─── Records provided

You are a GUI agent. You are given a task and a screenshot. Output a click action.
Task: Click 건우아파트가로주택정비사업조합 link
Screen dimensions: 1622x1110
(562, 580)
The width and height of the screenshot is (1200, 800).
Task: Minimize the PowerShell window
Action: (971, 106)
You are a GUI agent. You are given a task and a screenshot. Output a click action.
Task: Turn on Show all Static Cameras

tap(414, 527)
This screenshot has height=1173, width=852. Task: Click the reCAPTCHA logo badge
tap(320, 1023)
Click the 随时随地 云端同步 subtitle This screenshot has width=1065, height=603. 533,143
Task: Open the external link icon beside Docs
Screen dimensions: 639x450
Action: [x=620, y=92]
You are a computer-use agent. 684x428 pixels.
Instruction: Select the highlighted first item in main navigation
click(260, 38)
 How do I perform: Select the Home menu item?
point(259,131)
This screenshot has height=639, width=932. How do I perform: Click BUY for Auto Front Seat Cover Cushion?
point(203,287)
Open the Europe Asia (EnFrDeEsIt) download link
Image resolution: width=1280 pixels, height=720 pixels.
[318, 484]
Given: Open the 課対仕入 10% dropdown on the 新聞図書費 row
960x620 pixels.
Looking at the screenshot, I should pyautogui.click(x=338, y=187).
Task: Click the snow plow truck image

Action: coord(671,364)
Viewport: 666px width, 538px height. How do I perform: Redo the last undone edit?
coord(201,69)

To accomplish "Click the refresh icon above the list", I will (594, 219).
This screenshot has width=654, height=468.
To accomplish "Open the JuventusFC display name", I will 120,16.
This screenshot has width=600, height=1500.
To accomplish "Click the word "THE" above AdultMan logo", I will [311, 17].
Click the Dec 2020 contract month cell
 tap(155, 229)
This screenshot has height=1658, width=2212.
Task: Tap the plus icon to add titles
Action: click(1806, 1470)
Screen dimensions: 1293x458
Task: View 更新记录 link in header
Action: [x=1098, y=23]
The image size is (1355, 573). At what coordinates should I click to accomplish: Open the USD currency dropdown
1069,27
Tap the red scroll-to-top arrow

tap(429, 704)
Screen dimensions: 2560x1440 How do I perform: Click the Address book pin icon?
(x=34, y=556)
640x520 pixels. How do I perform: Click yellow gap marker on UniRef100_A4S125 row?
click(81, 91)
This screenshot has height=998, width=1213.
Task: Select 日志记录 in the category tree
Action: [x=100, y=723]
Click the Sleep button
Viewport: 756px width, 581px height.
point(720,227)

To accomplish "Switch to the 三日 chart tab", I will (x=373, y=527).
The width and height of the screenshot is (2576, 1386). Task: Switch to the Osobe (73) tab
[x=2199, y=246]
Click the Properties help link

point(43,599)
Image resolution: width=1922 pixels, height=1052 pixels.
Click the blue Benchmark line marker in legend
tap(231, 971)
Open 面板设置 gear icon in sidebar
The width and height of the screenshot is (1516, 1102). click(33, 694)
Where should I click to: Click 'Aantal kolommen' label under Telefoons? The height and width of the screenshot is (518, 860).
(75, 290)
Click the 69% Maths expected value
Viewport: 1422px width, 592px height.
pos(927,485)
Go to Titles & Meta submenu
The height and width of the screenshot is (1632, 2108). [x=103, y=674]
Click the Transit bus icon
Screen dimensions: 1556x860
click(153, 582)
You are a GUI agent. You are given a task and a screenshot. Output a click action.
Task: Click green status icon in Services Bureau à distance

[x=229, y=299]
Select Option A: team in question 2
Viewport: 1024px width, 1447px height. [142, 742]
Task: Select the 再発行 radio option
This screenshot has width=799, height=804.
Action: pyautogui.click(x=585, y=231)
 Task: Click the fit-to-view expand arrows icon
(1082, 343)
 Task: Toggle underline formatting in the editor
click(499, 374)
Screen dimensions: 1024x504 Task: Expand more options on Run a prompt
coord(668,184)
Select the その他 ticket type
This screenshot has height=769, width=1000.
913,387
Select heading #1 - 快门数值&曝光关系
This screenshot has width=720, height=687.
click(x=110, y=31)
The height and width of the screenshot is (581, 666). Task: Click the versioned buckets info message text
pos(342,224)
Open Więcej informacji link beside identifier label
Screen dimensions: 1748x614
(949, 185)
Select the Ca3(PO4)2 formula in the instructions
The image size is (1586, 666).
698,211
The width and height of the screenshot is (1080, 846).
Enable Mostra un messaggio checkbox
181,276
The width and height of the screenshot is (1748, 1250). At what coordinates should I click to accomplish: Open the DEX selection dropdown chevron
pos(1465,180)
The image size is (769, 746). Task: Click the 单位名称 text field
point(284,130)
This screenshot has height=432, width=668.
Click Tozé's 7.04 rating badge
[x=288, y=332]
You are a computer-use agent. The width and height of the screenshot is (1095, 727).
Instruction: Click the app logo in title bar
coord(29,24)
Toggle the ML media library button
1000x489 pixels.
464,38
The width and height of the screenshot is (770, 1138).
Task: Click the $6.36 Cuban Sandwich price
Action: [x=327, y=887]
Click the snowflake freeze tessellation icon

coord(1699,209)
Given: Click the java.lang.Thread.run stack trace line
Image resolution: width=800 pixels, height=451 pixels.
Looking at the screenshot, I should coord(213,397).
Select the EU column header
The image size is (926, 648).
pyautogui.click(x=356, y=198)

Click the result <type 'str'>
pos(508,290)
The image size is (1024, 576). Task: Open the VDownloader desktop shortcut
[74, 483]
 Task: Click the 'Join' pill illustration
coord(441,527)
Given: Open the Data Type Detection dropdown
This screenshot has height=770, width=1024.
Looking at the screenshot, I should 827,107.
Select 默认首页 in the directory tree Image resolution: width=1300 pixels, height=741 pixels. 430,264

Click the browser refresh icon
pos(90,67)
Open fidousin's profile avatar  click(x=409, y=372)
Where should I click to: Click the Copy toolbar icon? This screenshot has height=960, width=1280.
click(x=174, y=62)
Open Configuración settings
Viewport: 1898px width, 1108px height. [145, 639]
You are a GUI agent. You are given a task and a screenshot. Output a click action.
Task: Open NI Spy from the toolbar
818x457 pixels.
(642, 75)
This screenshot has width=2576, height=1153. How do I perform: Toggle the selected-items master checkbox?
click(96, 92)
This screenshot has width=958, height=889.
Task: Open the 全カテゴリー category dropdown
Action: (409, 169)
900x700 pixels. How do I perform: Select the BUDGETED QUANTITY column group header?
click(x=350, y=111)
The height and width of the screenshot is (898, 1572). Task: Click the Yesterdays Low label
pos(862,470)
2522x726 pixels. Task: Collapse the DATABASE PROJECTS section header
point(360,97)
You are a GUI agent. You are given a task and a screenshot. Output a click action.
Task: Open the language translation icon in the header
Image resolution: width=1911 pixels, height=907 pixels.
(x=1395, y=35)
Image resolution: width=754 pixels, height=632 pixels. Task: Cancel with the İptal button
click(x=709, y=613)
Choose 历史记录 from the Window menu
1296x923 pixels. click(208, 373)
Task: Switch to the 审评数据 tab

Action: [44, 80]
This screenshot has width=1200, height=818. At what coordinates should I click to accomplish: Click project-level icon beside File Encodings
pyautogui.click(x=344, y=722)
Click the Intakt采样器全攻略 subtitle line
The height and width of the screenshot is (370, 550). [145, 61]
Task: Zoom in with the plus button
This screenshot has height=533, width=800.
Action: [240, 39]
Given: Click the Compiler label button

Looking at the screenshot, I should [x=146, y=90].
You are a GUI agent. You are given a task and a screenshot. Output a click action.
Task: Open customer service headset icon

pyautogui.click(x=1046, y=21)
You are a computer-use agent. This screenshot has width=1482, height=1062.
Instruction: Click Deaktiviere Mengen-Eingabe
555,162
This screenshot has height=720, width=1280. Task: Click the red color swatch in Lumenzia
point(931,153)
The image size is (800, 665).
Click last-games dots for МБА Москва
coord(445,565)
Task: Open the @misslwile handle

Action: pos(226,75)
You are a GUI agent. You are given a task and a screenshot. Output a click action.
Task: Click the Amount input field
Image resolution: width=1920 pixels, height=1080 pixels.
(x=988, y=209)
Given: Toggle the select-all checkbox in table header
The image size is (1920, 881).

──────

Reproduce the listing from its first line through the line that contains "Action: [x=620, y=92]", replacing "GUI agent" with "interface agent" and leaving all other text unchanged.

The reply>
You are a interface agent. You are given a task and a screenshot. Output a click action.
Task: Click 건우아파트가로주택정비사업조합 link
Screen dimensions: 1622x1110
(562, 580)
The width and height of the screenshot is (1200, 800).
Task: Minimize the PowerShell window
Action: (971, 106)
You are a interface agent. You are given a task and a screenshot. Output a click action.
Task: Turn on Show all Static Cameras

tap(414, 527)
This screenshot has height=1173, width=852. Task: Click the reCAPTCHA logo badge
tap(320, 1023)
Click the 随时随地 云端同步 subtitle This screenshot has width=1065, height=603. 533,143
Task: Open the external link icon beside Docs
Screen dimensions: 639x450
Action: [x=620, y=92]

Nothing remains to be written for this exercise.